BEGIN THE DATA

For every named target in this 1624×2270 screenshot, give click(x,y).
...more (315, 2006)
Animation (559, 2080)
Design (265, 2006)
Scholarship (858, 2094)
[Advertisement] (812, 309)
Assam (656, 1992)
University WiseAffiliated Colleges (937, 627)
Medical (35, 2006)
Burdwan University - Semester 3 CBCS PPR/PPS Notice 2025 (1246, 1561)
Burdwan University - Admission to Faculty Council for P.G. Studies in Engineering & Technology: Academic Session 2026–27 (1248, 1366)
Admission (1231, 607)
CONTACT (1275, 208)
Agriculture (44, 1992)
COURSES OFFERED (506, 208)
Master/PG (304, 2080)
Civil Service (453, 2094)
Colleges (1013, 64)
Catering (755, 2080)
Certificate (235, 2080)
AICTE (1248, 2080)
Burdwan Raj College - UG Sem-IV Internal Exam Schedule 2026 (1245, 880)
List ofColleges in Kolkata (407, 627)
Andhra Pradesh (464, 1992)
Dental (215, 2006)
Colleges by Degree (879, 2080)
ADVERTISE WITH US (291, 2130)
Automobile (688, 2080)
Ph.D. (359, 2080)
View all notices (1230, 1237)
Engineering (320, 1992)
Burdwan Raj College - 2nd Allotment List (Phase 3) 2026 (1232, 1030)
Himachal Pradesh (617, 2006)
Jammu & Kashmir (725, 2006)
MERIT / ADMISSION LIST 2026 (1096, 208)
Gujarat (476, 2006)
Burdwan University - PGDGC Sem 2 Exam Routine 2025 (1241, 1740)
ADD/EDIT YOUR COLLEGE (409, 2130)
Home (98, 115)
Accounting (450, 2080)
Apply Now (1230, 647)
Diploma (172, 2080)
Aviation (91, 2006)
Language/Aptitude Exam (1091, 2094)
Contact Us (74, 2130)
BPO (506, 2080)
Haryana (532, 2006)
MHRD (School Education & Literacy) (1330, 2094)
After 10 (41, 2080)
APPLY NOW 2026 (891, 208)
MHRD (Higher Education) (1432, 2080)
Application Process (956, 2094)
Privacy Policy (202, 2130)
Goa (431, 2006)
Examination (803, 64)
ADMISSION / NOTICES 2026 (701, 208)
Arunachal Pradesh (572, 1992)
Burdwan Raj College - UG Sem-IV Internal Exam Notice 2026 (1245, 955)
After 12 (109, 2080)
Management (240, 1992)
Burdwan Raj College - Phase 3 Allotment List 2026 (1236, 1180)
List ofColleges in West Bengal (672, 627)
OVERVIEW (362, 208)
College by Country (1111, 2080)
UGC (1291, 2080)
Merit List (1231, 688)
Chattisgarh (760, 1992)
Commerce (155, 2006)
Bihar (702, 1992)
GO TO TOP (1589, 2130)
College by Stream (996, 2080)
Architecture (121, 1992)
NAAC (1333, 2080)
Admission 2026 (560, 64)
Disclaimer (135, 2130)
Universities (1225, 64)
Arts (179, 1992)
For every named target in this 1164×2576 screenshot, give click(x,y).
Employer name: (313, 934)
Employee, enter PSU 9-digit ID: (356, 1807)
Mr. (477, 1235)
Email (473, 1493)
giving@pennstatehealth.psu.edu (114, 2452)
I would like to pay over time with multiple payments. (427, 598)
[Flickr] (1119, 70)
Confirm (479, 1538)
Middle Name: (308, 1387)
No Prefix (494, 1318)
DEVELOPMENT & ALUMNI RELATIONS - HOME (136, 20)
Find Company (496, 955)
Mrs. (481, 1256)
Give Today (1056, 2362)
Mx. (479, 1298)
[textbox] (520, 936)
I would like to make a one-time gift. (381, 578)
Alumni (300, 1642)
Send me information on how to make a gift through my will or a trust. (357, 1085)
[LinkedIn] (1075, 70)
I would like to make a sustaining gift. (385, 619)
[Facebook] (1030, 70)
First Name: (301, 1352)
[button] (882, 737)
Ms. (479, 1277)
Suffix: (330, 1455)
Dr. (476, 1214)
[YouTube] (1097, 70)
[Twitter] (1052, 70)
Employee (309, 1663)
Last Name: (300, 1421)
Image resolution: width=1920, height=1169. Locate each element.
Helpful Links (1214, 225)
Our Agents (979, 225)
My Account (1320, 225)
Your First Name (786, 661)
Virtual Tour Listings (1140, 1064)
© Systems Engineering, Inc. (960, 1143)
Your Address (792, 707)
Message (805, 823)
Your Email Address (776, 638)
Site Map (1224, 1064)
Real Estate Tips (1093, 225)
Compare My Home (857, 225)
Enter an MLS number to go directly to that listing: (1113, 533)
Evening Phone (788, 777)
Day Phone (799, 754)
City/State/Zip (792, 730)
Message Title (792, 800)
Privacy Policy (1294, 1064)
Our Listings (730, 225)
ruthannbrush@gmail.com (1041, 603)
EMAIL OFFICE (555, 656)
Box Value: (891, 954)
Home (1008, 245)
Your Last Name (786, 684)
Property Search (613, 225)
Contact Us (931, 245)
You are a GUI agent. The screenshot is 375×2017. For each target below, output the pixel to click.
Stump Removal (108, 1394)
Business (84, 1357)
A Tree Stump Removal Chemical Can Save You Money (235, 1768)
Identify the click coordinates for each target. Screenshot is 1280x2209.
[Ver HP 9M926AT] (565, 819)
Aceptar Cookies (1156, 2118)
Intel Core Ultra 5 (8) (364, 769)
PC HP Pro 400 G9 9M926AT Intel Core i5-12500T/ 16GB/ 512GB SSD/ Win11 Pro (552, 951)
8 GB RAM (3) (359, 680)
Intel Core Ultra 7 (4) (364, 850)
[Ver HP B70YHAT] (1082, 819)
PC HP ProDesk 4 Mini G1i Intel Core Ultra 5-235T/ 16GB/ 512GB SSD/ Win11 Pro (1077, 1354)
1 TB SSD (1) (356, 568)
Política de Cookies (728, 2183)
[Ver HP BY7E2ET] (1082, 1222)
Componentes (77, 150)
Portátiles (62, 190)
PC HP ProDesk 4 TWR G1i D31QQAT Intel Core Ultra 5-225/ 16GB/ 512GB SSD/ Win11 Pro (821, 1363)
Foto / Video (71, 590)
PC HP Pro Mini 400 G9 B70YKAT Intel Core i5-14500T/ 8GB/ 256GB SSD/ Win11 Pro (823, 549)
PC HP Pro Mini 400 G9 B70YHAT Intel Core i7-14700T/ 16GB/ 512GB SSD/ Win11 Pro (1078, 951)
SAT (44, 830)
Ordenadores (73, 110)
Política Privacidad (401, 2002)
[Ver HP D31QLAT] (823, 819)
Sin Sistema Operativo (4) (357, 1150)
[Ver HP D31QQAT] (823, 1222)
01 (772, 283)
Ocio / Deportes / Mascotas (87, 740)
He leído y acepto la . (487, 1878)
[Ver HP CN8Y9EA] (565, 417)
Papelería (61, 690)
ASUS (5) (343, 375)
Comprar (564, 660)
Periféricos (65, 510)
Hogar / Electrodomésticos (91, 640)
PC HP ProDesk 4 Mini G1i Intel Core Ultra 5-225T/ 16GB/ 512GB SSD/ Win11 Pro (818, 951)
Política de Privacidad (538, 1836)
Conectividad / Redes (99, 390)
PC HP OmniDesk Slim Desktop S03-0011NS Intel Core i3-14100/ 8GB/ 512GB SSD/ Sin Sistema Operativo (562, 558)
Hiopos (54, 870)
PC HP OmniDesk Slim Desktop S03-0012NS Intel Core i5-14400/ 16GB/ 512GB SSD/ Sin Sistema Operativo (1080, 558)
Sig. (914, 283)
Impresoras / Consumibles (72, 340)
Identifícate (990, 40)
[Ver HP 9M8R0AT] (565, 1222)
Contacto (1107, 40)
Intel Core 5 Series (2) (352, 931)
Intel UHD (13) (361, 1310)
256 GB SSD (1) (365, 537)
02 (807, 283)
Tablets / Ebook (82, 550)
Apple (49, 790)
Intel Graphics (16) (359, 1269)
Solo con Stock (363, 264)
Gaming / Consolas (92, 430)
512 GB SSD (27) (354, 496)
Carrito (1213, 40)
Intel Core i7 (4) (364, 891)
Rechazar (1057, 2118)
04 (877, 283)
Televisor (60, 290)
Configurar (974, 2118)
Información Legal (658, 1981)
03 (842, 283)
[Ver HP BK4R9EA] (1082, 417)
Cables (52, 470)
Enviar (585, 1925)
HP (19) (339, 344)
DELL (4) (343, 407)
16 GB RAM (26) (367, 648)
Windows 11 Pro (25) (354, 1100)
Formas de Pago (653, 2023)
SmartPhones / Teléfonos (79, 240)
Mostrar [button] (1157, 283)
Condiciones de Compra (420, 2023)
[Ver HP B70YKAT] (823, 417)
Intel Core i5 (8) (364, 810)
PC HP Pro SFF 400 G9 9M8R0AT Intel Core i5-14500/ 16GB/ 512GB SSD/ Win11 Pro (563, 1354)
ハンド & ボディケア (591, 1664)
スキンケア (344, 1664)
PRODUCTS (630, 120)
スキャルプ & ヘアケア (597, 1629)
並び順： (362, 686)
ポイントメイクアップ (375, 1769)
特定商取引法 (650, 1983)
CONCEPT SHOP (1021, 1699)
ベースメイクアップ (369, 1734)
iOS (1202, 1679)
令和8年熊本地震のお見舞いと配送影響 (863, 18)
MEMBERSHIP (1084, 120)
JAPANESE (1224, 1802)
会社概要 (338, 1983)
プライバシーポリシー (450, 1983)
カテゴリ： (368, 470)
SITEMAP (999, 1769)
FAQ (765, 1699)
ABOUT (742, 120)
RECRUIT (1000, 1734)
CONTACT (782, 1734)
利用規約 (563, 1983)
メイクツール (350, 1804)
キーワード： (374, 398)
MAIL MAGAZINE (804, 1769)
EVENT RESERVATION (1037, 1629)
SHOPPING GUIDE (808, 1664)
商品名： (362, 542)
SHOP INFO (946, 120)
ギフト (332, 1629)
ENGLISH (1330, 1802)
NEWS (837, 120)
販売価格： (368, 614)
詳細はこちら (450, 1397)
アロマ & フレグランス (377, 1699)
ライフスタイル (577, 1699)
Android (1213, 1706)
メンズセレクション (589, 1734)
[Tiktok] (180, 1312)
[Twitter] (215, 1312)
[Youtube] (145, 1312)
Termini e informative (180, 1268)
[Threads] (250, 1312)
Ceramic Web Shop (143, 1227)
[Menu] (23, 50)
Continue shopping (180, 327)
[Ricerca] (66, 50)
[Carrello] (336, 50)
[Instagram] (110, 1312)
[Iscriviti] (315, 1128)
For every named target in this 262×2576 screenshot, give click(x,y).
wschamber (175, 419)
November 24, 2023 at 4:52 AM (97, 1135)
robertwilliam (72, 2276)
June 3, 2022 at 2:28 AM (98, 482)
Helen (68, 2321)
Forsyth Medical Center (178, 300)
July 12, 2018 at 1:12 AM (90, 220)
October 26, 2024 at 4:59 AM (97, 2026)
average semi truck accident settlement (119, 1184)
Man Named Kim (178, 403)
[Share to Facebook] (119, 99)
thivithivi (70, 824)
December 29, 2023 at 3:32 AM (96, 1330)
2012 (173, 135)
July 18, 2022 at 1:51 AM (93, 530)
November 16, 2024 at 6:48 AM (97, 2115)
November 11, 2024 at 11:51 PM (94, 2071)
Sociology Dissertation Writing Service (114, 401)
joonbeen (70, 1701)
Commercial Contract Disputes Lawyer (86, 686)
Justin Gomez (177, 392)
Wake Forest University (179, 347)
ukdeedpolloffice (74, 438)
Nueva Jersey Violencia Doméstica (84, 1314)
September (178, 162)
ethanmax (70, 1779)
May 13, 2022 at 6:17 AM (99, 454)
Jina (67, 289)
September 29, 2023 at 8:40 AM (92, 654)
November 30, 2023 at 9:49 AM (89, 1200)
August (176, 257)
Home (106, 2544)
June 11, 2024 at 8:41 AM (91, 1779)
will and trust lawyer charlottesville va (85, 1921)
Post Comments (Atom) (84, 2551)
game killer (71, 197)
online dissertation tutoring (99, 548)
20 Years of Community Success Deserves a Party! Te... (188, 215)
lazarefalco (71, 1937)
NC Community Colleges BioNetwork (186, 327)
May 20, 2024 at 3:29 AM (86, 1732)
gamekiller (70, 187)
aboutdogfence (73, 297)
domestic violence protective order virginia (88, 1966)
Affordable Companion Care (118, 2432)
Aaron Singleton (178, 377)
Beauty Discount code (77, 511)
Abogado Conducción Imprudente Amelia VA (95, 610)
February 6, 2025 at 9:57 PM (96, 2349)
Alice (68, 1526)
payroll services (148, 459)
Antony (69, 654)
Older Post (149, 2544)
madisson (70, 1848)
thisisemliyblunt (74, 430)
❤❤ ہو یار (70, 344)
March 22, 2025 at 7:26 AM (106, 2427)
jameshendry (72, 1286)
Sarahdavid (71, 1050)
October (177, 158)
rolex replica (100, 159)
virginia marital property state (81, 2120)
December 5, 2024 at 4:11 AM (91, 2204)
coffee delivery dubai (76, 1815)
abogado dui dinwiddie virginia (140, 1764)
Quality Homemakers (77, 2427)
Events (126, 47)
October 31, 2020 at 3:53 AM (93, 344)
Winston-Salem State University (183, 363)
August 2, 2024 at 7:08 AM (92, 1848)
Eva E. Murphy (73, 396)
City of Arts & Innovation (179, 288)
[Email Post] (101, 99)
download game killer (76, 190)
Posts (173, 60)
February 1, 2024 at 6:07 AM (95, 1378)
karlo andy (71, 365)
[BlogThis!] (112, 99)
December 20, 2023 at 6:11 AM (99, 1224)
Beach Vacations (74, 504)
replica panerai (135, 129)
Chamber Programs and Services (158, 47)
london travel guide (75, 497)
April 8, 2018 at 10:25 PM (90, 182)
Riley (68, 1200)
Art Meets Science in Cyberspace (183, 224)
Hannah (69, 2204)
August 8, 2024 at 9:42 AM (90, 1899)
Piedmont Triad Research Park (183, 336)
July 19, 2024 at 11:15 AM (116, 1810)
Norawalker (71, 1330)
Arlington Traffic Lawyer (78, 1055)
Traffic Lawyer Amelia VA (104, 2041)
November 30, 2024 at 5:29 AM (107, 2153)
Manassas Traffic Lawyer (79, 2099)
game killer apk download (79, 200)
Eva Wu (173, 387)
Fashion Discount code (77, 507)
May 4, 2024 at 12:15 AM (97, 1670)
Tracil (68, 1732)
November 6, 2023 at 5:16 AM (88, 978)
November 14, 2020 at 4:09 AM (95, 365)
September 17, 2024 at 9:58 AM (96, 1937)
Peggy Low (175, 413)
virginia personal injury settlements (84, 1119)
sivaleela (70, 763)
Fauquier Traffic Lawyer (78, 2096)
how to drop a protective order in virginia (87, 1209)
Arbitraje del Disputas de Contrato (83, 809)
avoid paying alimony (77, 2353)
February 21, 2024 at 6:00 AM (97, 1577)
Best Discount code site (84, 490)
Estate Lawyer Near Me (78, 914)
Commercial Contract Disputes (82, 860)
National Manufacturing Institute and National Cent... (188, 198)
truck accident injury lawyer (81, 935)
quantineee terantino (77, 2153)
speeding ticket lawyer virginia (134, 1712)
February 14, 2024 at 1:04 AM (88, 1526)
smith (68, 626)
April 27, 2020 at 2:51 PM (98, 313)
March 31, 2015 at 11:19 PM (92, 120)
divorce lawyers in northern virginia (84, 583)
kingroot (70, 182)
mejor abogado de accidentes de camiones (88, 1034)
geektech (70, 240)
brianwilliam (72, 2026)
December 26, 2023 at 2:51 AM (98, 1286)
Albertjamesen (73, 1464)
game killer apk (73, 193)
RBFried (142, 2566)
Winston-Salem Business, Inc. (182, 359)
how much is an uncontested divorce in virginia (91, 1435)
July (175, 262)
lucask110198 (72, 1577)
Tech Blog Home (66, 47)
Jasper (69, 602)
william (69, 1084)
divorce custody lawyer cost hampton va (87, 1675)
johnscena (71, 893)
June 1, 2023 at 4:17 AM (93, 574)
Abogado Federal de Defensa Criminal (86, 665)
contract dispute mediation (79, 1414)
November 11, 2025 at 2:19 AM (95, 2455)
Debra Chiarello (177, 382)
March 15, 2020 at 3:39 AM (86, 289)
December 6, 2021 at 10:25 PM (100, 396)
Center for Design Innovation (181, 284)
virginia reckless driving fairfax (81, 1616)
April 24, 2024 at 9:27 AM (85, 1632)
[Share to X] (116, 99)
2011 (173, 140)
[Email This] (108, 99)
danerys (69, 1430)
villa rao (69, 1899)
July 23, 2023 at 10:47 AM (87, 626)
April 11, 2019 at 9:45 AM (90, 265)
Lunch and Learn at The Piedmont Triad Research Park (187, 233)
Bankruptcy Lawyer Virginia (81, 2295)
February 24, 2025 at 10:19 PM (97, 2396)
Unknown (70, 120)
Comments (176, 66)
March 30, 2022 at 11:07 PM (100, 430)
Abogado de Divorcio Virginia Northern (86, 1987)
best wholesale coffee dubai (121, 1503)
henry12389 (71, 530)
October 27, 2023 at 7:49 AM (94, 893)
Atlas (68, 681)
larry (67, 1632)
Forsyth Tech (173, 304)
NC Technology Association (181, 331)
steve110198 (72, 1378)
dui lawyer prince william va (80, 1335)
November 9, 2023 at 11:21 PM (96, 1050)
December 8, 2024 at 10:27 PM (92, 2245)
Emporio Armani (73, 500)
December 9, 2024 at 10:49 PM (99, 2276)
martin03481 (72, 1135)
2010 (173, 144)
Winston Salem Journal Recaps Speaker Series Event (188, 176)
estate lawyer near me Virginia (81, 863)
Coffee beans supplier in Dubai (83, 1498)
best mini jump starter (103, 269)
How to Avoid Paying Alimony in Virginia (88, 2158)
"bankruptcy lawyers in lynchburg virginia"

END THE DATA

» **WHAT IS EXPECTED**
Please give an exact copy of the lines above, beginning with the line containing "[Ver HP CN8Y9EA] (565, 417)" and running through the line containing "HP (19) (339, 344)", and of no other lines.

» **SOLUTION**
[Ver HP CN8Y9EA] (565, 417)
Papelería (61, 690)
ASUS (5) (343, 375)
Comprar (564, 660)
Periféricos (65, 510)
Hogar / Electrodomésticos (91, 640)
PC HP ProDesk 4 Mini G1i Intel Core Ultra 5-225T/ 16GB/ 512GB SSD/ Win11 Pro (818, 951)
Política de Privacidad (538, 1836)
Conectividad / Redes (99, 390)
PC HP OmniDesk Slim Desktop S03-0011NS Intel Core i3-14100/ 8GB/ 512GB SSD/ Sin Sistema Operativo (562, 558)
Hiopos (54, 870)
PC HP OmniDesk Slim Desktop S03-0012NS Intel Core i5-14400/ 16GB/ 512GB SSD/ Sin Sistema Operativo (1080, 558)
Sig. (914, 283)
Impresoras / Consumibles (72, 340)
Identifícate (990, 40)
[Ver HP 9M8R0AT] (565, 1222)
Contacto (1107, 40)
Intel Core 5 Series (2) (352, 931)
Intel UHD (13) (361, 1310)
256 GB SSD (1) (365, 537)
02 (807, 283)
Tablets / Ebook (82, 550)
Apple (49, 790)
Intel Graphics (16) (359, 1269)
Solo con Stock (363, 264)
Gaming / Consolas (92, 430)
512 GB SSD (27) (354, 496)
Carrito (1213, 40)
Intel Core i7 (4) (364, 891)
Rechazar (1057, 2118)
04 (877, 283)
Televisor (60, 290)
Configurar (974, 2118)
Información Legal (658, 1981)
03 (842, 283)
[Ver HP BK4R9EA] (1082, 417)
Cables (52, 470)
Enviar (585, 1925)
HP (19) (339, 344)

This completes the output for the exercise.